Biotherapeutics company PureTech Health plc (Nasdaq: PRTC) (LSE: PRTC) on Wednesday declared positive Phase 2b results for deupirfenidone (LYT-100) in idiopathic pulmonary fibrosis (IPF), demonstrating statistically significant efficacy and a favorable safety profile. The data were presented at the 2025 American Thoracic Society International Conference.

Patients treated with deupirfenidone 825 mg three times daily showed an 80.9% reduction in lung function decline compared to placebo at 26 weeks, outperforming pirfenidone 801 mg, which achieved a 54.1% reduction. Forced Vital Capacity (FVC) decline in the deupirfenidone group was -21.5 mL versus -112.5 mL for placebo (p=0.02). This rate of decline was in line with that of healthy older adults. Time to IPF progression was significantly delayed with a hazard ratio of 0.439 (p=0.0023).

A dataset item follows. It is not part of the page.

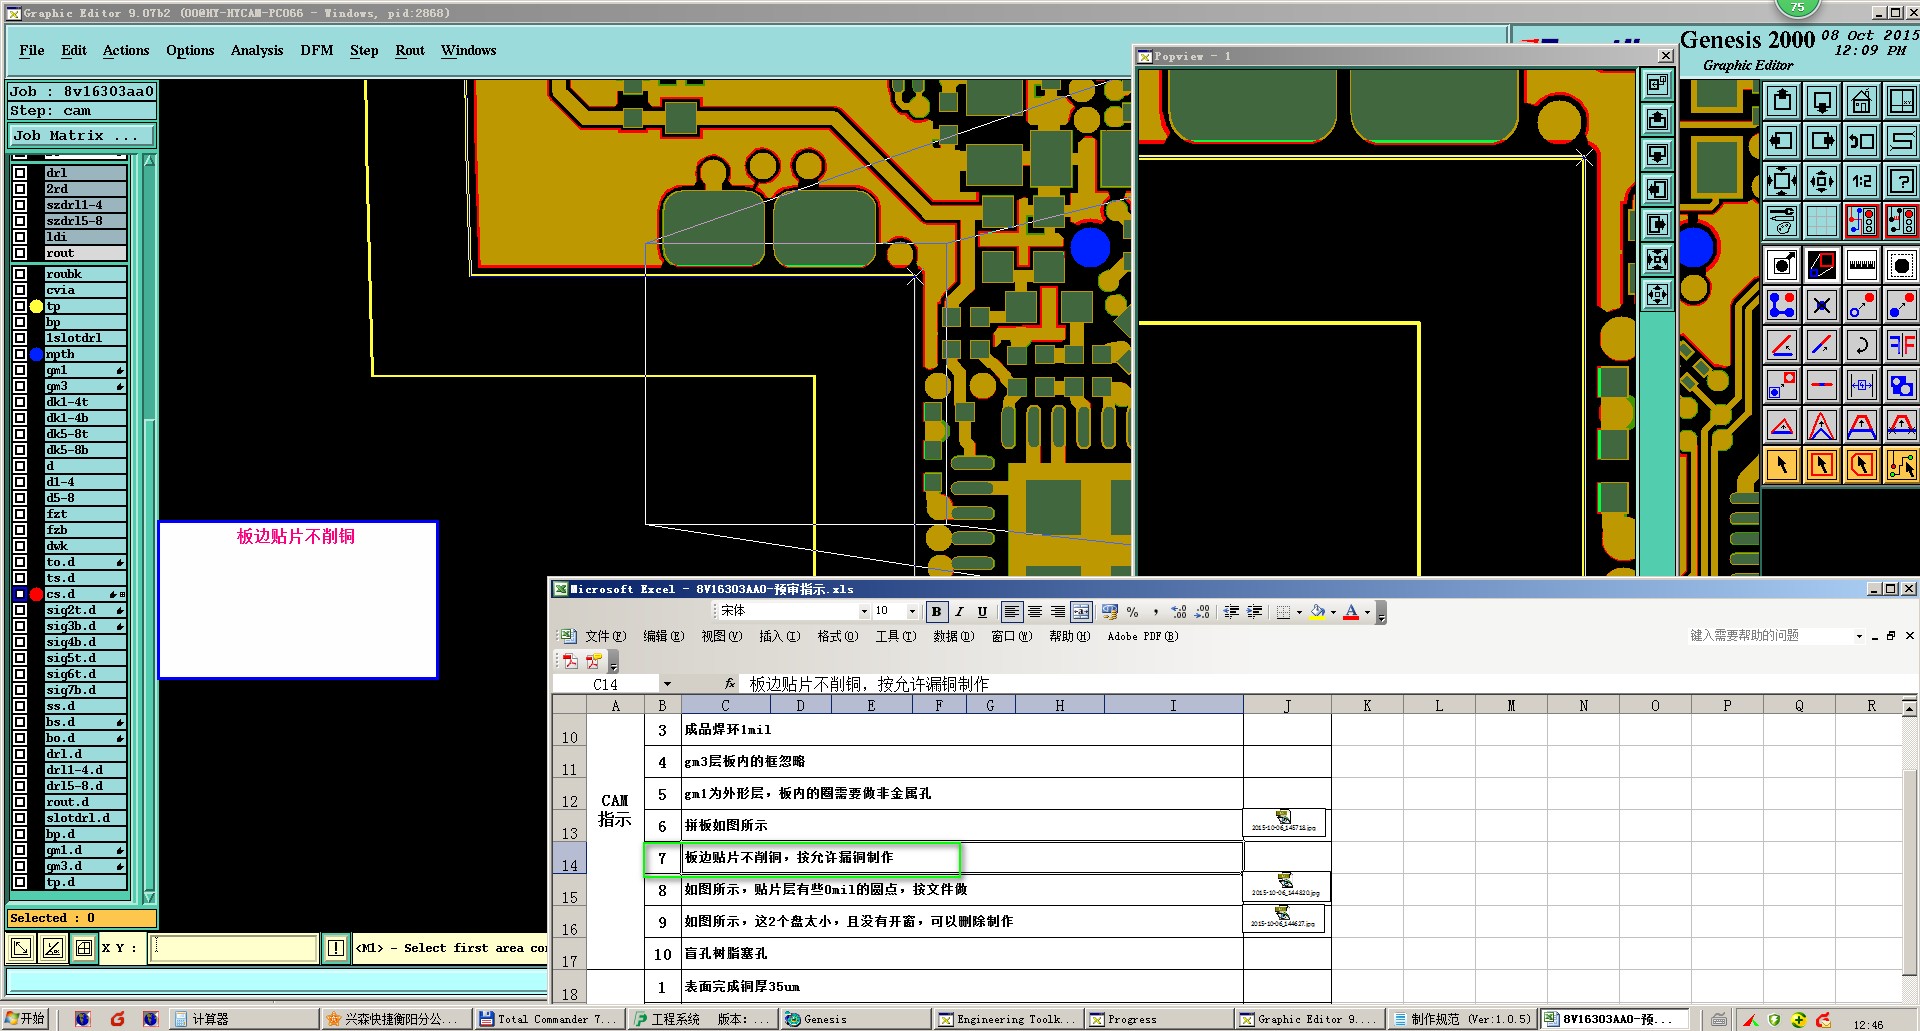
Task: Toggle the checkbox for layer rout
Action: coord(20,253)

Preliminary data from an ongoing open-label extension suggest treatment durability over at least 52 weeks, with FVC decline remaining consistent with healthy norms. Among 101 patients completing one year of treatment, average FVC decline was -32.8 mL.

Pharmacokinetic data indicated approximately 50% higher drug exposure with deupirfenidone 825 mg compared to pirfenidone, without increased adverse events. Deupirfenidone was better tolerated, with fewer treatment-emergent adverse events than pirfenidone across the 16 most common categories.

PureTech plans to meet with the U.S. Food and Drug Administration by the end of Q3 2025, aiming to initiate a Phase 3 trial by year-end. The company anticipates providing further regulatory guidance later in 2025.

Deupirfenidone, a deuterated form of pirfenidone, is positioned as a next-generation IPF therapy. Current IPF treatments are limited by tolerability and efficacy; deupirfenidone's profile suggests potential to address these unmet needs and expand into other fibrotic indications.